Problem details: Please rewrite the rows between the lines holding "Screen dimensions: 1920x1080" and "point(771,656)", inclusive, with the requests included. Increase every coordinate in the answers by 19 and leave the requests unchanged.

┄┄┄┄┄┄┄┄┄┄

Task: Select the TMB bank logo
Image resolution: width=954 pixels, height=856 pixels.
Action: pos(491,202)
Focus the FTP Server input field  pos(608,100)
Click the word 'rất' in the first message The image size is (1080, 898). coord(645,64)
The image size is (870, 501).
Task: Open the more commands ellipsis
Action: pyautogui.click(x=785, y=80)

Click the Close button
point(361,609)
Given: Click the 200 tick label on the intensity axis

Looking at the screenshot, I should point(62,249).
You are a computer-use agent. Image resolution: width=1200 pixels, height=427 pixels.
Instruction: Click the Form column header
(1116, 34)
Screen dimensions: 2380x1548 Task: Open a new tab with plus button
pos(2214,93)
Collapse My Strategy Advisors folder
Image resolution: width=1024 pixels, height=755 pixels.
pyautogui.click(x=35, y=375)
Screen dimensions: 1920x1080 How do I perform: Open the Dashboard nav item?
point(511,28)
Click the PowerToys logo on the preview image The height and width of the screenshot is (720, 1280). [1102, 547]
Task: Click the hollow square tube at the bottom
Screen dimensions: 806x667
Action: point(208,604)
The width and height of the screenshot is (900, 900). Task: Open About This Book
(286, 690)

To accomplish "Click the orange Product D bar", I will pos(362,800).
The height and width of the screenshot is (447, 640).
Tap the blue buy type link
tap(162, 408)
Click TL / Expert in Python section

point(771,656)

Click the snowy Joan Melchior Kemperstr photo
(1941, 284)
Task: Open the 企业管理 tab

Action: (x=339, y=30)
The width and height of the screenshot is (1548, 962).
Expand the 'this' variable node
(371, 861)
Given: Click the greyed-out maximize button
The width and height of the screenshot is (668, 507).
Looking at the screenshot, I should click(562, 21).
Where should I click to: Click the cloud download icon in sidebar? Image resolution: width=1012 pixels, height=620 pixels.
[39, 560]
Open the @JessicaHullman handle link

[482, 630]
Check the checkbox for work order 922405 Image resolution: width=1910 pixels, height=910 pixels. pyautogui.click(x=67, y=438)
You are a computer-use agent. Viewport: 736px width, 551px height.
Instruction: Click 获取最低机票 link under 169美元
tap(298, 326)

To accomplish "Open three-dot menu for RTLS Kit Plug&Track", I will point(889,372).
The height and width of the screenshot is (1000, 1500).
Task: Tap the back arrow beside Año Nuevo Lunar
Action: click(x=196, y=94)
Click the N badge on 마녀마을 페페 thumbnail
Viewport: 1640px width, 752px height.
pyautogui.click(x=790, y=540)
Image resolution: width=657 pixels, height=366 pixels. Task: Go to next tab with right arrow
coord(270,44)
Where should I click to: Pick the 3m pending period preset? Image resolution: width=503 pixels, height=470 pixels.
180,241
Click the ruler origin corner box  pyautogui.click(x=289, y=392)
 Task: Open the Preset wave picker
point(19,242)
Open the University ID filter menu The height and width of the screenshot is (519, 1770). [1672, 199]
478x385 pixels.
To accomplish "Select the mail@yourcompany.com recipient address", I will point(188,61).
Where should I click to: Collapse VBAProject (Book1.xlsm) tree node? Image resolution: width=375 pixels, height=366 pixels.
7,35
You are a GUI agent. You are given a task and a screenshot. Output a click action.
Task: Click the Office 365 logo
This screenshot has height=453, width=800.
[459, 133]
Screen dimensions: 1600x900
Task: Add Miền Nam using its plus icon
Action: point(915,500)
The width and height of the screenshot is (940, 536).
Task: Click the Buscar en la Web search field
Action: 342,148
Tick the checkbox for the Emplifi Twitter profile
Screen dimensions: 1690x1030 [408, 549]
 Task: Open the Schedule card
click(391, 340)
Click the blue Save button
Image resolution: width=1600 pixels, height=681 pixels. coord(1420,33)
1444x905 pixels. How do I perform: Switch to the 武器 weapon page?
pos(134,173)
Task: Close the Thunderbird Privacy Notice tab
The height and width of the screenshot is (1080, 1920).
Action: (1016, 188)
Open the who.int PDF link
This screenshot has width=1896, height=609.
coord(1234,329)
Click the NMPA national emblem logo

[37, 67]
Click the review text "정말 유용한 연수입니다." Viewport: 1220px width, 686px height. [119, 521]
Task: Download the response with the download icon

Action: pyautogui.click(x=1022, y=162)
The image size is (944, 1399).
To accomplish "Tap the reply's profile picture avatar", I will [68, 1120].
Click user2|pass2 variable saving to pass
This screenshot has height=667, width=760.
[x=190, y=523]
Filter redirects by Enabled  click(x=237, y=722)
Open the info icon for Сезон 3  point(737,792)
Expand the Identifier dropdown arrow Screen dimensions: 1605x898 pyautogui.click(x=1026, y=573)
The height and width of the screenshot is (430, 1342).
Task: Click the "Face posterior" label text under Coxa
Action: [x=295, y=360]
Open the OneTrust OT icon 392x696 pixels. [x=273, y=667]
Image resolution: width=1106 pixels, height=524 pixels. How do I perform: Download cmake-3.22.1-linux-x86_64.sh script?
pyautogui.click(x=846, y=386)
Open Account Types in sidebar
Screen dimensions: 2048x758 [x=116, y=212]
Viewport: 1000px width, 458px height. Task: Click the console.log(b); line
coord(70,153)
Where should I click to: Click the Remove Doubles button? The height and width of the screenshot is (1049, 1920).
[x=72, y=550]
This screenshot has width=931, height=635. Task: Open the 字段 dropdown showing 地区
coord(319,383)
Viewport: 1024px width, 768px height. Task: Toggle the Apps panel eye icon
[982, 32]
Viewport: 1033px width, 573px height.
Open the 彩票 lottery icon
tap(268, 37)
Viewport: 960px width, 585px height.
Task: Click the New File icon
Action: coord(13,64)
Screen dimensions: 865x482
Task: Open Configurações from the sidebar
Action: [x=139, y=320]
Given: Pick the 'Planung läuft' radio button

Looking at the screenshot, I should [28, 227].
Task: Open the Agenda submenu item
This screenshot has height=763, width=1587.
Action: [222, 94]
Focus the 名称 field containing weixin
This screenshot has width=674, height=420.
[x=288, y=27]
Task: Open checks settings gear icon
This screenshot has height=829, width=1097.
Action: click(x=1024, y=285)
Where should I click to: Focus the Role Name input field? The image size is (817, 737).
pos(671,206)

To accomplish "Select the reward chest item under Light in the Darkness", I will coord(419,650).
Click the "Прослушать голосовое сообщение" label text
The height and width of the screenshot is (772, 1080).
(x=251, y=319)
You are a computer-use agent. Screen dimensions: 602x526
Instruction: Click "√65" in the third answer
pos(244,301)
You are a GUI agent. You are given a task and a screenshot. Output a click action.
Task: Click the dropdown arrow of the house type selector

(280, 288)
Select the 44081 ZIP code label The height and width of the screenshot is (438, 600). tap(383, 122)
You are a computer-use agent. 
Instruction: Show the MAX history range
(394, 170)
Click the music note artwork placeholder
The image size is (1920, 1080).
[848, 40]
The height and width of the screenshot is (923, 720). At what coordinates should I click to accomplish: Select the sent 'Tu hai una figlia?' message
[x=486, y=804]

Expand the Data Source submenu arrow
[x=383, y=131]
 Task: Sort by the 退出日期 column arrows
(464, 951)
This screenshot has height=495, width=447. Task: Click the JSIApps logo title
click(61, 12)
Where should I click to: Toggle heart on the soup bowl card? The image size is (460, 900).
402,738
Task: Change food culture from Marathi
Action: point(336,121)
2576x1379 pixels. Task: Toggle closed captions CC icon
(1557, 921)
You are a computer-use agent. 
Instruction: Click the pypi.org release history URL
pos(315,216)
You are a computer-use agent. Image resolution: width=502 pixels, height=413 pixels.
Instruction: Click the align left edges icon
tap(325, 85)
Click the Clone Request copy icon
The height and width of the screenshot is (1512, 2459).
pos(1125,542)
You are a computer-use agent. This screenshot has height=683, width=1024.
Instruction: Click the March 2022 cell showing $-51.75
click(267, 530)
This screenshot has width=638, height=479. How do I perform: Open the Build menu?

┄┄┄┄┄┄┄┄┄┄

Reply:
Screen dimensions: 1920x1080 How do I perform: Open the Dashboard nav item?
point(530,47)
Click the PowerToys logo on the preview image The height and width of the screenshot is (720, 1280). [1121, 566]
Task: Click the hollow square tube at the bottom
Screen dimensions: 806x667
Action: point(227,623)
The width and height of the screenshot is (900, 900). Task: Open About This Book
(305, 709)

To accomplish "Click the orange Product D bar", I will pos(381,819).
The height and width of the screenshot is (447, 640).
Tap the blue buy type link
tap(181, 427)
Click TL / Expert in Python section

point(790,675)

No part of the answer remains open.